Added Accessories May Cost Extra

Consumers must be aware that the vehicle they see advertised is not necessarily the car that they will receive when they accept the discount. The advertisement will, most likely, feature an automobile that has impressive accessories added to it. However, consumers may need to add these accessories at an extra cost.

Only in Participating States

Sometimes, only people in specified states are eligible. However, those living outside of those states have the option of going to the other states where they can receive it if they believe it is worthwhile.

Rebate Only Good for Those Accepting Dealership Financing

The rebate may require obtaining dealer financing. This means that they cannot pay cash or obtain financing from a bank or credit union and receive this particular type of rebate.

The Fine Print Written into Financing Contracts

Auto loans will contain different language in the fine print, and people will need to make sure that they read their contracts fully so that they will be informed of what they are signing. Lenders that advertise for a 0% APR may only be offering it for an introductory period, and this period may be as short as six months. After the introductory period is over, it will adjust higher. Consumers will need to be prepared for this eventuality.

Only Certain People Qualify for the Advertised Rates

Lenders advertise great rates, but everyone who is seeking these offers will not necessarily be eligible to receive them. The dates that they can obtain the advertised APR may be restricted. When people show up at the dealership, they may find that they can only receive the advertised rate if they select a certain make, model or year. Lastly, they may find that they do not qualify because they do not meet the FICO score requirements. Shoppers will want to ask what the requirements are before they agree to accept.

Restrictions for Receiving Low Rates

Some lenders will offer a better APR if buyers agree to do certain things first. For example, they may need to borrow a pre-determined amount of money before they can receive the advertised rate. They may have to sign up for automatic withdrawal before they can receive the better APR, or they may need to have a particular FICO score.

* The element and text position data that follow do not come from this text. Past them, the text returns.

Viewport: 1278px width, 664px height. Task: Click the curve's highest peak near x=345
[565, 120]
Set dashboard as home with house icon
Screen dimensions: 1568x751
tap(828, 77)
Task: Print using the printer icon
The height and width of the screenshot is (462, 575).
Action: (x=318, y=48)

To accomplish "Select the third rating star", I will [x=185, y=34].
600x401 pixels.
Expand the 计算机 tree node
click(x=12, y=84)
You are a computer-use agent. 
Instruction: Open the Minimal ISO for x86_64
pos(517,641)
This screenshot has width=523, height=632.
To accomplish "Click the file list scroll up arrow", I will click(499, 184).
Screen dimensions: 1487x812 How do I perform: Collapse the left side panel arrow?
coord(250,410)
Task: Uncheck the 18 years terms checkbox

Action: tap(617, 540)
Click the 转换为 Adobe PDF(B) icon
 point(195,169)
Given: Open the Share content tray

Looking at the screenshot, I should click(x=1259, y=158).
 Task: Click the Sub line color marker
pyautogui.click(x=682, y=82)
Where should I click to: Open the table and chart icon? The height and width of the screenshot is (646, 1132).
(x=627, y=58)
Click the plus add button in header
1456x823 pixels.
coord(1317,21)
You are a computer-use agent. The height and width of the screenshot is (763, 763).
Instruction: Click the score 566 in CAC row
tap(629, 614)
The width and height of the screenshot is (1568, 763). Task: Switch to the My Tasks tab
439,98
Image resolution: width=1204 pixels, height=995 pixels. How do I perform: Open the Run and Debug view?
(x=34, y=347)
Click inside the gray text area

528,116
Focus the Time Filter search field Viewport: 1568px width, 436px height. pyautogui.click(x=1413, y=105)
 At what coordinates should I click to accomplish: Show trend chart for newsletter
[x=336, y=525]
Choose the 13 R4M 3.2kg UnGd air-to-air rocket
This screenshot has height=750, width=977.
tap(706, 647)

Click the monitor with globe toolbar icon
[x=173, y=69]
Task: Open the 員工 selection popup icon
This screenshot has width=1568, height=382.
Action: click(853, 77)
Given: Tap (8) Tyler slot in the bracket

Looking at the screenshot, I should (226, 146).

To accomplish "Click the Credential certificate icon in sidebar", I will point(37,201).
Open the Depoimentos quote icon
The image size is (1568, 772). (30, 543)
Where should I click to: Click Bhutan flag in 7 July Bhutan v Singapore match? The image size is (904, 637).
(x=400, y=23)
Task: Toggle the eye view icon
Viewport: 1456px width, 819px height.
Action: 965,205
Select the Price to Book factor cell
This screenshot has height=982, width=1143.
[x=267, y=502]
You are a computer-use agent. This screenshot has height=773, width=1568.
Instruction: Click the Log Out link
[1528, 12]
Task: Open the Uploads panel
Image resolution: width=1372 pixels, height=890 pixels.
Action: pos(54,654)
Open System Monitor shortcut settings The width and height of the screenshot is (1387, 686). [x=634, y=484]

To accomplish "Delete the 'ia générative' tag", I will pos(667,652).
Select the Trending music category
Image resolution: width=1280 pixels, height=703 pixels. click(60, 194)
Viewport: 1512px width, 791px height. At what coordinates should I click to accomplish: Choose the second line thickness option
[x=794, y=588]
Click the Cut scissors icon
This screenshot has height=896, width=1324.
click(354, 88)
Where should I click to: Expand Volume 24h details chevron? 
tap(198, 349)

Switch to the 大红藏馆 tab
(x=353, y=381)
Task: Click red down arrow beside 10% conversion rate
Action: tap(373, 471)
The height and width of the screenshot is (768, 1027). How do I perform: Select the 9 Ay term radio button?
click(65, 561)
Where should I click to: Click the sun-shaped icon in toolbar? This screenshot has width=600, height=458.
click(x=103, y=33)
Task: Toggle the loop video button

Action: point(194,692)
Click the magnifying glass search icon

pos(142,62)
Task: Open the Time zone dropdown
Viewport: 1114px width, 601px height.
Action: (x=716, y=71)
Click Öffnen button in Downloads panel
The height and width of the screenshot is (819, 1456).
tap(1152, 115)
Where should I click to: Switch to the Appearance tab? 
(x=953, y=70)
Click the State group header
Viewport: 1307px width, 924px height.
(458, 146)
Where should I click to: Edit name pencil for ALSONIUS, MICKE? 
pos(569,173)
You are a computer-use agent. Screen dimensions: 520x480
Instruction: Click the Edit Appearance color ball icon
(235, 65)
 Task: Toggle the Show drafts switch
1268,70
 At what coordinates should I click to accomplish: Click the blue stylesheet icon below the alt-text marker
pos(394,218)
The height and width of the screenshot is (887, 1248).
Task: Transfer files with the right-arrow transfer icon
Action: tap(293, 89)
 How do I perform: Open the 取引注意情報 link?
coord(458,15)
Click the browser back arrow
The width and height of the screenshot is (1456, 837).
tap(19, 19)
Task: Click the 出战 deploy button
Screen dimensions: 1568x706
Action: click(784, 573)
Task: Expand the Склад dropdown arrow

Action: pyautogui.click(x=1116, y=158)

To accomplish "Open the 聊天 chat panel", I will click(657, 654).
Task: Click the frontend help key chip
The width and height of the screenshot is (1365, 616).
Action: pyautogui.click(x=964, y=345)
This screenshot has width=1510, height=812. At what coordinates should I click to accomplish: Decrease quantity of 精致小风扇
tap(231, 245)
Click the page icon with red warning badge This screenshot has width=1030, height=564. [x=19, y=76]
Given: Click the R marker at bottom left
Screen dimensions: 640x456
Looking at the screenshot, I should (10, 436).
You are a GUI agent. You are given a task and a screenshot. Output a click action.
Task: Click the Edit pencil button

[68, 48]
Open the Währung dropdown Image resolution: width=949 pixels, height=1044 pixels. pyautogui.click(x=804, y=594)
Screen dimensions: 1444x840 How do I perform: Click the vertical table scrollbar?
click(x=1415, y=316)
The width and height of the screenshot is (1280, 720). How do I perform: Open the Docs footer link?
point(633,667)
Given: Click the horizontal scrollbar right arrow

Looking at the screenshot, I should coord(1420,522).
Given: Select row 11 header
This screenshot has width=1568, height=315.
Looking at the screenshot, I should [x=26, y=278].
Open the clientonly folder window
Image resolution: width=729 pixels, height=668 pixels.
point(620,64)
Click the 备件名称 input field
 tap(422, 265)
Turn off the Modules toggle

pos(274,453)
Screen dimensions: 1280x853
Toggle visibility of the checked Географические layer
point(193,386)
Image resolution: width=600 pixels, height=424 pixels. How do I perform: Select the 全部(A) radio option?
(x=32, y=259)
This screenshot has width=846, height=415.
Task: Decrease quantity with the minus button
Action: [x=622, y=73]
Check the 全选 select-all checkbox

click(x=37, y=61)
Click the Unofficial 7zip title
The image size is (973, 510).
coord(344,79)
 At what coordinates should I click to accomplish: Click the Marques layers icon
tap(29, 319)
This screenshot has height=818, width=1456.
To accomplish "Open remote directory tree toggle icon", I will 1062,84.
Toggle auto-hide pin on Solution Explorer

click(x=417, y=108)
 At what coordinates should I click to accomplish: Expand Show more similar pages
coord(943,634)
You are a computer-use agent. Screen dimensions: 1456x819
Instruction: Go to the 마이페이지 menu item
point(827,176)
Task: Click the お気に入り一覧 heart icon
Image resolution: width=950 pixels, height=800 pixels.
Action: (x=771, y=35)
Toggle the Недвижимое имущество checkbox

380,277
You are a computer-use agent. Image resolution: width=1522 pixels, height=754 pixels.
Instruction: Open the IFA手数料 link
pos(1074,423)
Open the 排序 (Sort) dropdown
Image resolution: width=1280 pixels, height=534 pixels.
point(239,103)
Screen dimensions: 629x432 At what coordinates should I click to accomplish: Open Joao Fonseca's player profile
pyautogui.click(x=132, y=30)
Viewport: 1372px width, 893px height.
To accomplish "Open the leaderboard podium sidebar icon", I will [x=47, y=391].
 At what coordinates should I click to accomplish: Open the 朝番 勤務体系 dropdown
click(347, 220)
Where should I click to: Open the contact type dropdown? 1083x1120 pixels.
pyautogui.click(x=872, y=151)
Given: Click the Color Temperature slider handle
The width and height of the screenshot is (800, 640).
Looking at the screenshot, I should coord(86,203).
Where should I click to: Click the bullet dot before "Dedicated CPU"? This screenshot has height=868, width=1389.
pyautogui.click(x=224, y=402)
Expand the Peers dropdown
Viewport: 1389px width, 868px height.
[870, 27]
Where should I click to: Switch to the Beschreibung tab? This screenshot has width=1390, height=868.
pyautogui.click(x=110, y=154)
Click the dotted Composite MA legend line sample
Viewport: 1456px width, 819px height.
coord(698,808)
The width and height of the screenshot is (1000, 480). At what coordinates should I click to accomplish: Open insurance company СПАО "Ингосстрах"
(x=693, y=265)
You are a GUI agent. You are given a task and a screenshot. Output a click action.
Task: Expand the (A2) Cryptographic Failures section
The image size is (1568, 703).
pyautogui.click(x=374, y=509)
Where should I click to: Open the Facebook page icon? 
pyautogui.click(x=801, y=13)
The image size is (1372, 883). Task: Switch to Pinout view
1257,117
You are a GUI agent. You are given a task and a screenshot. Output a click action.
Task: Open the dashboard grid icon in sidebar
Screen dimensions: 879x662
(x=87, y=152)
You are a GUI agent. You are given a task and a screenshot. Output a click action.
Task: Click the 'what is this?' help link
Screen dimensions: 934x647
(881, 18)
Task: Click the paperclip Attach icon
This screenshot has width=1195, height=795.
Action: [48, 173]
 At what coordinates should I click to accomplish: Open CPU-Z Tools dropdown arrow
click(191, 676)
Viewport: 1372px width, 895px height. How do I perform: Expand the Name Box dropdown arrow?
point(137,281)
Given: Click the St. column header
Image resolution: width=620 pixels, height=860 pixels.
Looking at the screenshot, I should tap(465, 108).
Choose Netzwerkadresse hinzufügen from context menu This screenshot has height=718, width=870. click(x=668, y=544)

In some cases, the products that buyers need to purchase to qualify for the rate will add an extra expense, so they must make sure that this would be agreeable to them before signing the contract.

Beware of the Promise of Low Fees

Lenders may advertise that their fees are better than other lenders' fees. This may be the case, but the fine print will tell them that they will still have several fees to pay, and this includes taxes, application fees and fees to third parties. Consumers must also be aware that they may pay less for fees that other lenders are charging, but the dealer charging less in this manner may charge other fees that they would not have to spend at other dealerships.

The Pre-Payment Penalty

The fine print will let people know whether or not they will be required to pay a pre-payment penalty for paying in full before the loan's term length is up. Lenders have an interest in people repaying on time rather than ahead of schedule. Those who decrease their principal balances early reduce their interest, and the lenders receive less in profit. For this reason, they will add pre-payment penalties to the fine print that prevents buyers from repaying early.

By reading the fine print, buyers will learn whether or not their loans are front-loaded. If they are, the interest due will be paid at the beginning of the time period. When this is the case, paying the loan in full a year early will not help reduce the amount of interest paid.

Some fine print informs consumers that they will agree to pay the entire amount of interest along with the principal whether they pay early or not. In one other case, consumers will be required to pay a penalty based on the amount of the balance that remains.

Following the advice in this article will help shoppers obtain the most advantageous deal, but they can learn quickly which option will be the better choice by using the above calculator. The key is to come to the negotiating table well prepared.